While Amare Stoudemire thus far has been producing in Phoenix during his first season, last year's crop which saw three of the first four picks coming straight from their proms have been struggling. Kwame Brown and Eddy Curry were both benched by their respective teams after starting the season out strongly, while Tyson Chandler has been struggling with consistency and foul trouble and now finds himself coming off the bench for Curry. This goes without mentioning DeSagana Diop, the high school center also taken in the lottery by the Cleveland Cavaliers who has yet to register a pulse.
The fact of the matter is many of these players simply are not ready for the bigtime.

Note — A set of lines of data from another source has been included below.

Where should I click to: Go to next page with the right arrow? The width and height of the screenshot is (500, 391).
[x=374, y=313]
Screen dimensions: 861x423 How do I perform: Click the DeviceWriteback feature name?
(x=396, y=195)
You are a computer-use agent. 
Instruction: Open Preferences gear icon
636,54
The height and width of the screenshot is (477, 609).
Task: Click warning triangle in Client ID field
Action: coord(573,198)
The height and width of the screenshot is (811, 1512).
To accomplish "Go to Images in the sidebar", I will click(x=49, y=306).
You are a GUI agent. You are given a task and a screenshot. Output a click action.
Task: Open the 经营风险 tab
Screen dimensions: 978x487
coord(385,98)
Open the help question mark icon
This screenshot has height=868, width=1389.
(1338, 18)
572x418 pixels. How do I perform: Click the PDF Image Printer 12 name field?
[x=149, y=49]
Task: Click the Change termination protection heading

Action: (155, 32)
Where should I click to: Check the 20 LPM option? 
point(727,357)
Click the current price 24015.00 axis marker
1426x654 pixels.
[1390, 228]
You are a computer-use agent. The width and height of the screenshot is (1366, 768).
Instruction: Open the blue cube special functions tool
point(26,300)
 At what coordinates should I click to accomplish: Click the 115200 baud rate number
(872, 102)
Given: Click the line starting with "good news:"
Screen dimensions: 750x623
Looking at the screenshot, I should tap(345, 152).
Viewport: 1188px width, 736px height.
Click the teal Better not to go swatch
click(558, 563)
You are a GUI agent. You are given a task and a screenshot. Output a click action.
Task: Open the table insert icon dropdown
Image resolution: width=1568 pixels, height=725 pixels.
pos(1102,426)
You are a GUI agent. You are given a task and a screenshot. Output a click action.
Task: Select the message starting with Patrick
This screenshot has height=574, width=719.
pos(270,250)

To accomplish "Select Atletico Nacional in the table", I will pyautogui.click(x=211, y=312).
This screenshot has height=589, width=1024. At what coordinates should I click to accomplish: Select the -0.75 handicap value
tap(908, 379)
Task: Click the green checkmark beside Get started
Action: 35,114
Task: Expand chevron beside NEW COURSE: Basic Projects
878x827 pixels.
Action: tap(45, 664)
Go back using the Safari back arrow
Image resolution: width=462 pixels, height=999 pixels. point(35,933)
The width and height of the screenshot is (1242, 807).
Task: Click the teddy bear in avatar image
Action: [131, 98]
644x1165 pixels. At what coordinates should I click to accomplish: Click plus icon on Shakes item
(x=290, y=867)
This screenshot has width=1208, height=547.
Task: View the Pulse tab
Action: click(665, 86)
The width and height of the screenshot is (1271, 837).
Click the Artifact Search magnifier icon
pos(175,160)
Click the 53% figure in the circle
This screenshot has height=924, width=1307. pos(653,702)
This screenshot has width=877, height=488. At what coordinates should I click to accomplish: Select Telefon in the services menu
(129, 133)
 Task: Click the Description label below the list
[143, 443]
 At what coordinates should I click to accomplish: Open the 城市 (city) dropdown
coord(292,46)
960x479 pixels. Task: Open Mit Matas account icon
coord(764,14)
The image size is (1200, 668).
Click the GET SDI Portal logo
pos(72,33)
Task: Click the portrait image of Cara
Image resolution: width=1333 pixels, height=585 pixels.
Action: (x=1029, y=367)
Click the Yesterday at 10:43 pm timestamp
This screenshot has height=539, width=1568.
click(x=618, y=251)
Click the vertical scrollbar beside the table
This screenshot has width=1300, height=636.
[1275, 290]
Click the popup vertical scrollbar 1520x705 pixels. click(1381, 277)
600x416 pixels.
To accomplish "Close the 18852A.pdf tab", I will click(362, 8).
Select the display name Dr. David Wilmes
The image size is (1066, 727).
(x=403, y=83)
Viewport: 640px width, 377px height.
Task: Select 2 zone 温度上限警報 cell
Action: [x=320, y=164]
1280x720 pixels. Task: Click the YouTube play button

The time spent "learning the ropes" in the NBA could have been better off spent doing the very same thing in college, the only difference is they would be actually playing decent minutes there while earning an education. Bill Cartwright, the coach of the Chicago Bulls who possesses two such players, agrees.
"Even though we have two young guys, I'm not a big fan of bringing high school guys into the league," Cartwright said. "I think it says to the other kids of lesser talent that instead of maybe going to college and graduating, they want to go to the NBA. I don't feel like these kids are ready for that, physically or emotionally. I'd like to see a college limit, two years" before being allowed in the NBA."
Cartwright's complaint is more to do with the hype surrounding sensation Lebron James than either of his giants. With NBA teams falling over themselves for chances to acquire the phenom via the NBA lottery James' games are now being broadcast on pay-per-view cable in Ohio and James will now be on national TV this week (12th December, ESPN2).
Sam Smith of the Chicago Tribune quotes Bulls forward Jalen Rose as all the attention being yet another example of young athletes being exploited.
"There's a lot of good that can come out of airing high school games on pay-per-view," he said. "Exposure for the high school, for some of the players, exposure for some on the coaching staff to possibly get college jobs. But that's 5 percent of it.
"The other 95 percent is, who gets the money? The bottom line is everyone is making money on the backs of [high school] athletes. It affects players tremendously. Now they're looking at being pros in high school, feeling they can do the same things in high school that they could in college, playing on national TV, having your name called around the country. Anyone who says they're not exploiting 16- and 17-year-olds isn't being realistic."